Records from a data source
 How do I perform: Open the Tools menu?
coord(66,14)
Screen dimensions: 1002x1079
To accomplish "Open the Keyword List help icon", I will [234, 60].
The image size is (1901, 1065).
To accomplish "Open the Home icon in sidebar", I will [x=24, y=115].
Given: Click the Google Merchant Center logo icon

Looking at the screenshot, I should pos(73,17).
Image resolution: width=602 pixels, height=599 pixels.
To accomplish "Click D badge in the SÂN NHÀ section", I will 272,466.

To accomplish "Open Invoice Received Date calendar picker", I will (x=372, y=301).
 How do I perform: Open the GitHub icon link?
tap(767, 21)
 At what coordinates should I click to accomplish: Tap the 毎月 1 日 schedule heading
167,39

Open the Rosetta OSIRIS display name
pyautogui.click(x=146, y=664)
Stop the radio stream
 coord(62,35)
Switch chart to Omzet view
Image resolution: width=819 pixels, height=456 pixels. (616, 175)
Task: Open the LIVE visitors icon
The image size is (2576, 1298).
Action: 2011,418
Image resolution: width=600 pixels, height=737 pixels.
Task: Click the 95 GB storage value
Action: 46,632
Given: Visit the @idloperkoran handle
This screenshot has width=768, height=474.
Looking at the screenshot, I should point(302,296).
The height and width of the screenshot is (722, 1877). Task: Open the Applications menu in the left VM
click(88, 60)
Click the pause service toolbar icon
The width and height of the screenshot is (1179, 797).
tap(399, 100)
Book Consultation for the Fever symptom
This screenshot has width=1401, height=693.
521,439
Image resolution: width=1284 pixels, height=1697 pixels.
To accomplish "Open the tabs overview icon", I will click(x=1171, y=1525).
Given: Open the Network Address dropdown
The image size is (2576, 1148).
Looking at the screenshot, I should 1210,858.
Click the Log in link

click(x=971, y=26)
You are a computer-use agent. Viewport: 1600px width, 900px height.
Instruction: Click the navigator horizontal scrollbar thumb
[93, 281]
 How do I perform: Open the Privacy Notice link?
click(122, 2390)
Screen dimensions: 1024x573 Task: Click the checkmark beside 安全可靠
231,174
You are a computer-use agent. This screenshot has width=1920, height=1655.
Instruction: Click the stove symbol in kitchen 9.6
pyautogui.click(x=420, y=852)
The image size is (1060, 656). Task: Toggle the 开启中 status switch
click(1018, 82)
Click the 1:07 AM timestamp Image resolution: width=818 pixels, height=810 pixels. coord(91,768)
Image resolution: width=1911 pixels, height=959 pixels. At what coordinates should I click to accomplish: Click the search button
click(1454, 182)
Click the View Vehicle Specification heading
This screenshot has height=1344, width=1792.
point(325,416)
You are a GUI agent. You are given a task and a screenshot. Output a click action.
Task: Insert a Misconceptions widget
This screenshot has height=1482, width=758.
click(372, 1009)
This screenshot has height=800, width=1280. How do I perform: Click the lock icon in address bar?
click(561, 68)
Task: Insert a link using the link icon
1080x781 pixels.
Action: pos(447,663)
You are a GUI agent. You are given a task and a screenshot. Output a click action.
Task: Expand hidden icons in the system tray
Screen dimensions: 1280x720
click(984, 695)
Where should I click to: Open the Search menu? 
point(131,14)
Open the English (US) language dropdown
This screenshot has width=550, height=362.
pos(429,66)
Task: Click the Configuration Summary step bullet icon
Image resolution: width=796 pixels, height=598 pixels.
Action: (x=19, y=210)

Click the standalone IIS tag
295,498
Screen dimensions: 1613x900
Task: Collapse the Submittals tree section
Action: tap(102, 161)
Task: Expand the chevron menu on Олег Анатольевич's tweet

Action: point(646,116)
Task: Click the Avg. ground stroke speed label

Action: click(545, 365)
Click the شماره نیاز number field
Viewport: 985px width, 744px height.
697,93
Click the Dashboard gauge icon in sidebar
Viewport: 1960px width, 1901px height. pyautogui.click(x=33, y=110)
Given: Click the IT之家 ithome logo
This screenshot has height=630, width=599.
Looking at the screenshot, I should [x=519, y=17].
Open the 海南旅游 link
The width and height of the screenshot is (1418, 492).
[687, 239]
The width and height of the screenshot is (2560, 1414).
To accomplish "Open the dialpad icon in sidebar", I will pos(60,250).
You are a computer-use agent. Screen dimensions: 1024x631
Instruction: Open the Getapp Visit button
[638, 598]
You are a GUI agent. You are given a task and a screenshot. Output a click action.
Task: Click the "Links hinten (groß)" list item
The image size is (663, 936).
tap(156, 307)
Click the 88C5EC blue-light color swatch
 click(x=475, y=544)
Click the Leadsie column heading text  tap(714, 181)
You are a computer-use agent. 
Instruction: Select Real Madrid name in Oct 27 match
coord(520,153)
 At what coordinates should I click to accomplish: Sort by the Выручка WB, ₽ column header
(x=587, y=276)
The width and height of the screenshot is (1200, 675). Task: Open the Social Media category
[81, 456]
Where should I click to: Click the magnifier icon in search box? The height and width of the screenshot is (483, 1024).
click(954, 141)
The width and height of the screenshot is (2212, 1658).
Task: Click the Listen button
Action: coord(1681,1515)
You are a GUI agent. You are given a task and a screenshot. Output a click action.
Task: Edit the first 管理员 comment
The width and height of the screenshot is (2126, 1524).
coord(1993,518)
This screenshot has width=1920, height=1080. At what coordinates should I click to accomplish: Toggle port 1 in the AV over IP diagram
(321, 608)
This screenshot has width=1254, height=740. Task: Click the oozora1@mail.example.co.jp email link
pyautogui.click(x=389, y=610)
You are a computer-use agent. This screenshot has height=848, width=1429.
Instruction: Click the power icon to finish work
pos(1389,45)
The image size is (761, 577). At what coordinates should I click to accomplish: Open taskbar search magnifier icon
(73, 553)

#### Task instructions:
Copy every line of the items above word for word, without changing anything.

#### Written answer:
 How do I perform: Open the Tools menu?
coord(66,14)
Screen dimensions: 1002x1079
To accomplish "Open the Keyword List help icon", I will [234, 60].
The image size is (1901, 1065).
To accomplish "Open the Home icon in sidebar", I will [x=24, y=115].
Given: Click the Google Merchant Center logo icon

Looking at the screenshot, I should pos(73,17).
Image resolution: width=602 pixels, height=599 pixels.
To accomplish "Click D badge in the SÂN NHÀ section", I will 272,466.

To accomplish "Open Invoice Received Date calendar picker", I will (x=372, y=301).
 How do I perform: Open the GitHub icon link?
tap(767, 21)
 At what coordinates should I click to accomplish: Tap the 毎月 1 日 schedule heading
167,39

Open the Rosetta OSIRIS display name
pyautogui.click(x=146, y=664)
Stop the radio stream
 coord(62,35)
Switch chart to Omzet view
Image resolution: width=819 pixels, height=456 pixels. (616, 175)
Task: Open the LIVE visitors icon
The image size is (2576, 1298).
Action: 2011,418
Image resolution: width=600 pixels, height=737 pixels.
Task: Click the 95 GB storage value
Action: 46,632
Given: Visit the @idloperkoran handle
This screenshot has width=768, height=474.
Looking at the screenshot, I should point(302,296).
The height and width of the screenshot is (722, 1877). Task: Open the Applications menu in the left VM
click(88, 60)
Click the pause service toolbar icon
The width and height of the screenshot is (1179, 797).
tap(399, 100)
Book Consultation for the Fever symptom
This screenshot has width=1401, height=693.
521,439
Image resolution: width=1284 pixels, height=1697 pixels.
To accomplish "Open the tabs overview icon", I will click(x=1171, y=1525).
Given: Open the Network Address dropdown
The image size is (2576, 1148).
Looking at the screenshot, I should 1210,858.
Click the Log in link

click(x=971, y=26)
You are a computer-use agent. Viewport: 1600px width, 900px height.
Instruction: Click the navigator horizontal scrollbar thumb
[93, 281]
 How do I perform: Open the Privacy Notice link?
click(122, 2390)
Screen dimensions: 1024x573 Task: Click the checkmark beside 安全可靠
231,174
You are a computer-use agent. This screenshot has width=1920, height=1655.
Instruction: Click the stove symbol in kitchen 9.6
pyautogui.click(x=420, y=852)
The image size is (1060, 656). Task: Toggle the 开启中 status switch
click(1018, 82)
Click the 1:07 AM timestamp Image resolution: width=818 pixels, height=810 pixels. coord(91,768)
Image resolution: width=1911 pixels, height=959 pixels. At what coordinates should I click to accomplish: Click the search button
click(1454, 182)
Click the View Vehicle Specification heading
This screenshot has height=1344, width=1792.
point(325,416)
You are a GUI agent. You are given a task and a screenshot. Output a click action.
Task: Insert a Misconceptions widget
This screenshot has height=1482, width=758.
click(372, 1009)
This screenshot has height=800, width=1280. How do I perform: Click the lock icon in address bar?
click(561, 68)
Task: Insert a link using the link icon
1080x781 pixels.
Action: pos(447,663)
You are a GUI agent. You are given a task and a screenshot. Output a click action.
Task: Expand hidden icons in the system tray
Screen dimensions: 1280x720
click(984, 695)
Where should I click to: Open the Search menu? 
point(131,14)
Open the English (US) language dropdown
This screenshot has width=550, height=362.
pos(429,66)
Task: Click the Configuration Summary step bullet icon
Image resolution: width=796 pixels, height=598 pixels.
Action: (x=19, y=210)

Click the standalone IIS tag
295,498
Screen dimensions: 1613x900
Task: Collapse the Submittals tree section
Action: tap(102, 161)
Task: Expand the chevron menu on Олег Анатольевич's tweet

Action: point(646,116)
Task: Click the Avg. ground stroke speed label

Action: click(545, 365)
Click the شماره نیاز number field
Viewport: 985px width, 744px height.
697,93
Click the Dashboard gauge icon in sidebar
Viewport: 1960px width, 1901px height. pyautogui.click(x=33, y=110)
Given: Click the IT之家 ithome logo
This screenshot has height=630, width=599.
Looking at the screenshot, I should [x=519, y=17].
Open the 海南旅游 link
The width and height of the screenshot is (1418, 492).
[687, 239]
The width and height of the screenshot is (2560, 1414).
To accomplish "Open the dialpad icon in sidebar", I will pos(60,250).
You are a computer-use agent. Screen dimensions: 1024x631
Instruction: Open the Getapp Visit button
[638, 598]
You are a GUI agent. You are given a task and a screenshot. Output a click action.
Task: Click the "Links hinten (groß)" list item
The image size is (663, 936).
tap(156, 307)
Click the 88C5EC blue-light color swatch
 click(x=475, y=544)
Click the Leadsie column heading text  tap(714, 181)
You are a computer-use agent. 
Instruction: Select Real Madrid name in Oct 27 match
coord(520,153)
 At what coordinates should I click to accomplish: Sort by the Выручка WB, ₽ column header
(x=587, y=276)
The width and height of the screenshot is (1200, 675). Task: Open the Social Media category
[81, 456]
Where should I click to: Click the magnifier icon in search box? The height and width of the screenshot is (483, 1024).
click(954, 141)
The width and height of the screenshot is (2212, 1658).
Task: Click the Listen button
Action: coord(1681,1515)
You are a GUI agent. You are given a task and a screenshot. Output a click action.
Task: Edit the first 管理员 comment
The width and height of the screenshot is (2126, 1524).
coord(1993,518)
This screenshot has width=1920, height=1080. At what coordinates should I click to accomplish: Toggle port 1 in the AV over IP diagram
(321, 608)
This screenshot has width=1254, height=740. Task: Click the oozora1@mail.example.co.jp email link
pyautogui.click(x=389, y=610)
You are a computer-use agent. This screenshot has height=848, width=1429.
Instruction: Click the power icon to finish work
pos(1389,45)
The image size is (761, 577). At what coordinates should I click to accomplish: Open taskbar search magnifier icon
(73, 553)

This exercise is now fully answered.